##### STORED RECORDS #####

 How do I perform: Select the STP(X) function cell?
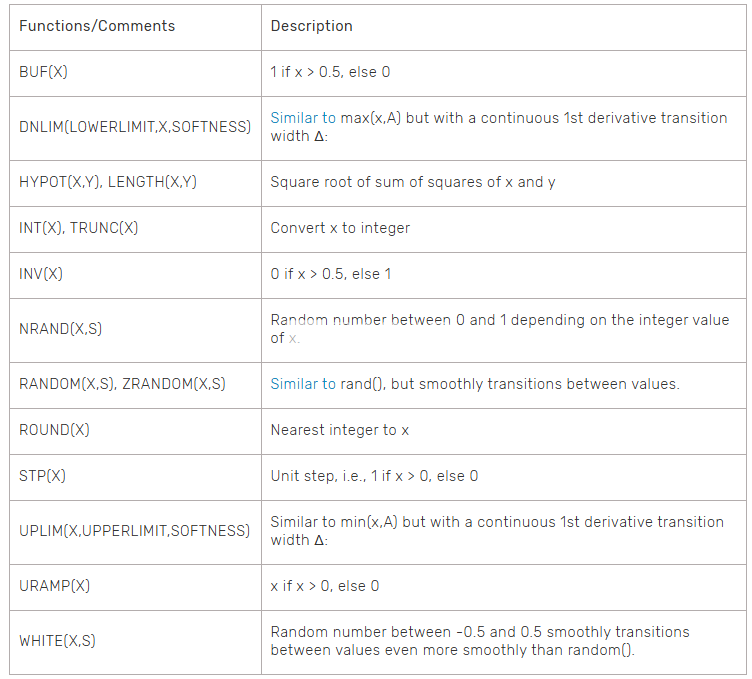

#####
##### STORED RECORDS #####

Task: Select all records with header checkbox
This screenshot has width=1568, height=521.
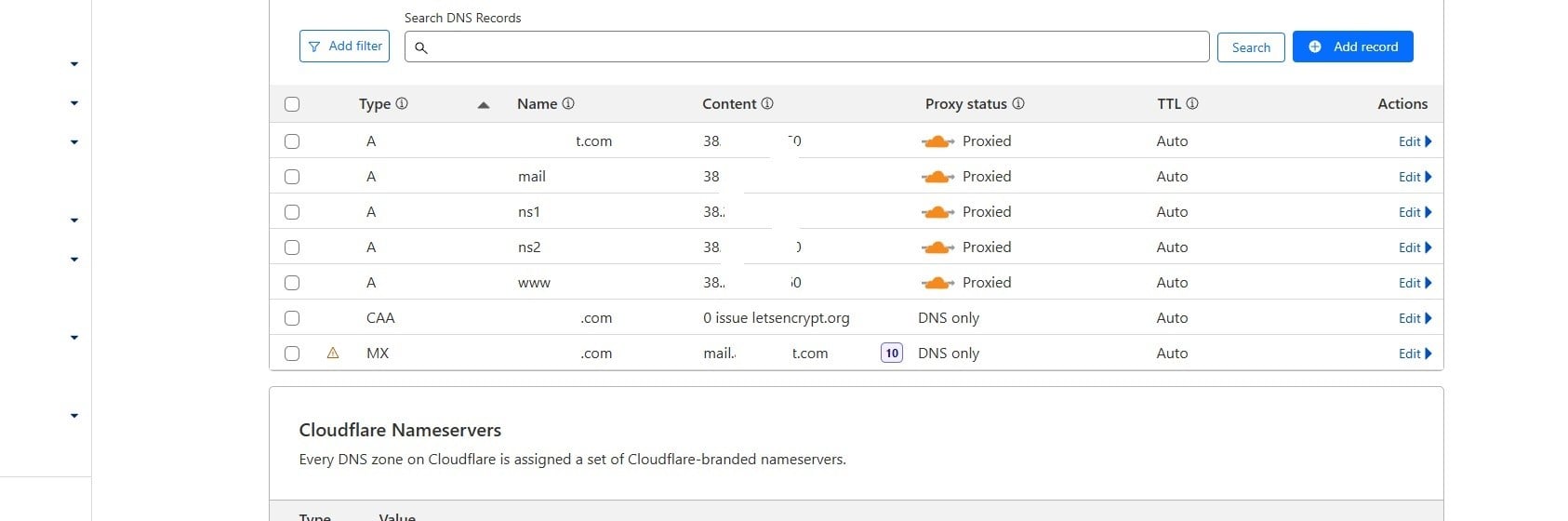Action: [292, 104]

#####
##### STORED RECORDS #####

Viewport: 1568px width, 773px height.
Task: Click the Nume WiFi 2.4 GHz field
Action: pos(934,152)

#####

> TASK TO CARRY OUT:
Recast the lines from the one with "Viewport: 1568px width, 773px height." to the one with "Action: pos(934,152)" as a Markdown table with the columns Row and Line. Number each line in Row, and leave out any blank lines.

> FINAL RESULT:
| Row | Line |
|---|---|
| 1 | Viewport: 1568px width, 773px height. |
| 2 | Task: Click the Nume WiFi 2.4 GHz field |
| 3 | Action: pos(934,152) |